Obwohl Mavrovouni nur als temporäre Notlösung nach dem Brand in Moria gedacht war und es bereits Pläne für die Errichtung eines neuen Lagers gibt, wird das Camp ausgebaut. Dies hat den Hintergrund, dass sich die Errichtung des neuen Lagers noch hinziehen wird und die Menschen bis dahin nicht weiter ohne fließend Wasser und Strom leben können. Außerdem wird das derzeitige Lager bestehen bleiben und als erneute Notlösung dienen, falls wieder mehr Menschen auf der Insel ankommen. Es ist unklar, ob das neue Camp wirklich errichtet wird und ob dort jemals Geflüchtete untergebracht werden. Auf Lesbos gibt es bei dem Thema Streit zwischen zwei Kommunen und nur eine sehr knappe Mehrheit für die Errichtung eines neuen Lagers. Im September hat die Kommission noch versprochen, dass es sich bei Mavrovouni um ein vorläufiges Lager handeln würde. Daher finde ich es merkwürdig, dass nun überall dort gebaut wird und es wohl noch eine lange Zeit betrieben werden wird.
Perspektivlosigkeit
Ein Großteil der Menschen im Lager kommt aus Afghanistan – laut Global Peace Index das unfriedlichste Land der Welt. Mit dem aktuellen Vormarsch der Taliban verschlimmert sich die Lage vor Ort jeden Tag. Trotzdem haben viele Bewohner:innen eine zweite Ablehnung ihres Asylantrags erhalten und verharren in Angst vor Abschiebungen und ohne Perspektiven und Unterstützung im Lager. Bei den Anträgen wird gar nicht mehr geprüft, ob die Menschen in Afghanistan oder Syrien sicher waren, sondern nur ob sie in der Türkei sicher waren. Damit schrumpfen auch ihre rechtlichen Perspektiven. Die Stimmung im Lager ist extrem angespannt und die Situation hat starke Auswirkungen auf die mentale Gesundheit der Geflüchteten.

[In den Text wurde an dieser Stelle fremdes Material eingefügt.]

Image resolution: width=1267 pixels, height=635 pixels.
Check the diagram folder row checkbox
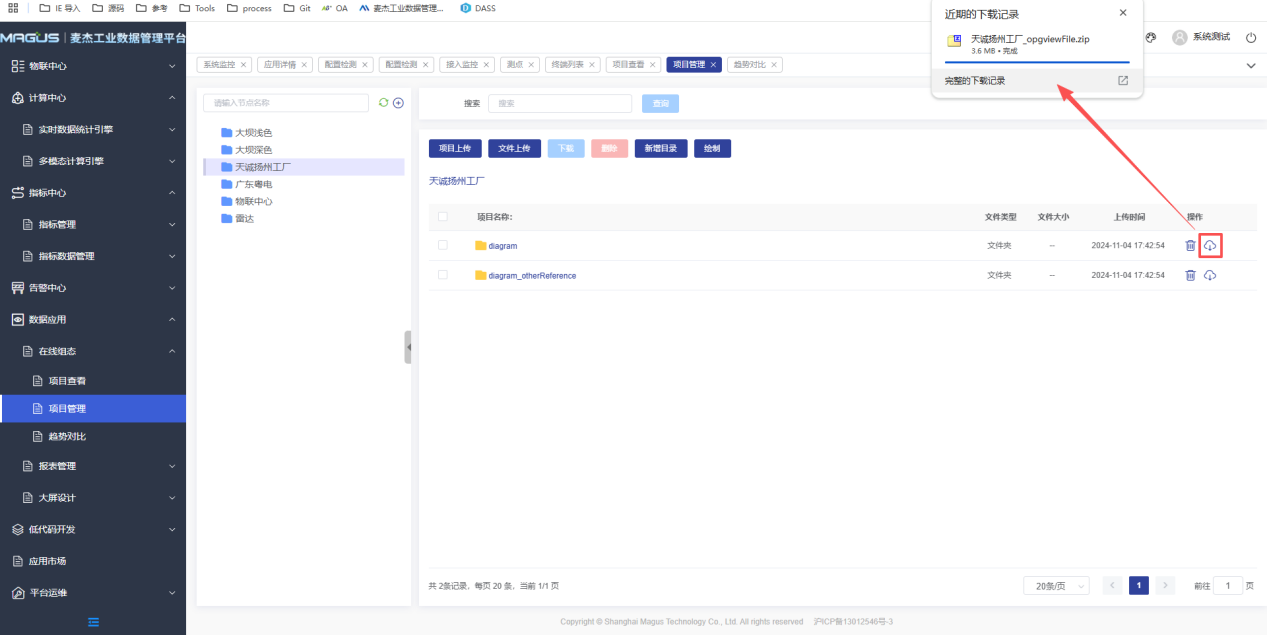443,245

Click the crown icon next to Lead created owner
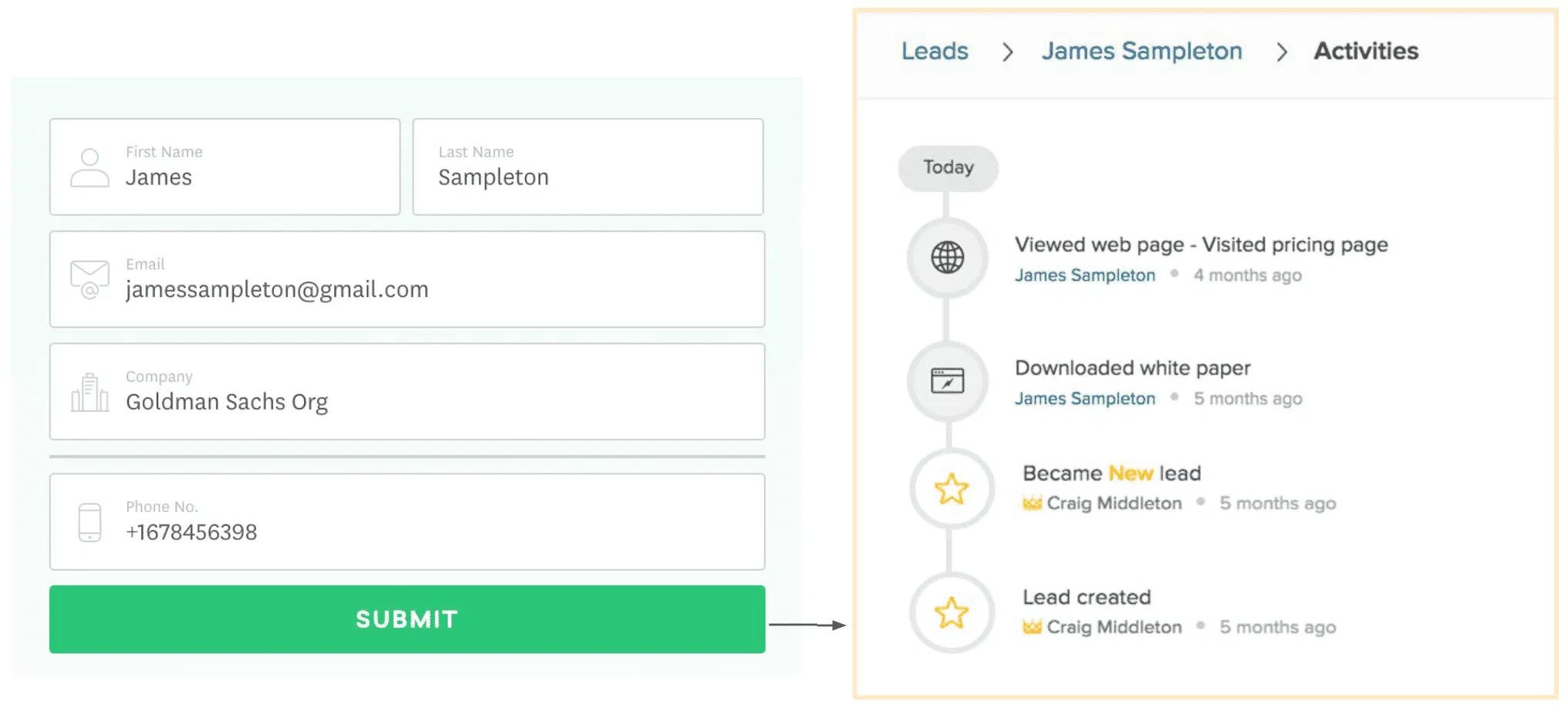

Viele Menschen leiden auch unter körperlichen Beeinträchtigungen, einige sitzen im Rollstuhl. Sie können sich nur schlecht im Camp fortbewegen und erhalten kaum Unterstützung. Und bei manchen Sachen fragt man sich auch, wie das so passieren konnte. So befindet sich eine Toilette für Menschen mit Behinderung oben im Lager, die mit einem Rollstuhl kaum zu erreichen ist.
Jahrelang ohne Bildung
Rund 40% der Menschen im Camp sind Kinder. Viele von ihnen haben noch nie eine Schule besucht. In meinem Gespräch mit der Leiterin des UNHCR auf Lesbos, Astrid Castelein, hat sich herausgestellt, dass sich das so schnell auch nicht so schnell ändern wird. Zwar wird versucht, informelle Bildung für die Kinder zu organisieren, doch selbst das ist nicht gewährleistet. Das Ziel sollte sein, formelle Bildung und zuverlässige Strukturen für die Kinder zu schaffen.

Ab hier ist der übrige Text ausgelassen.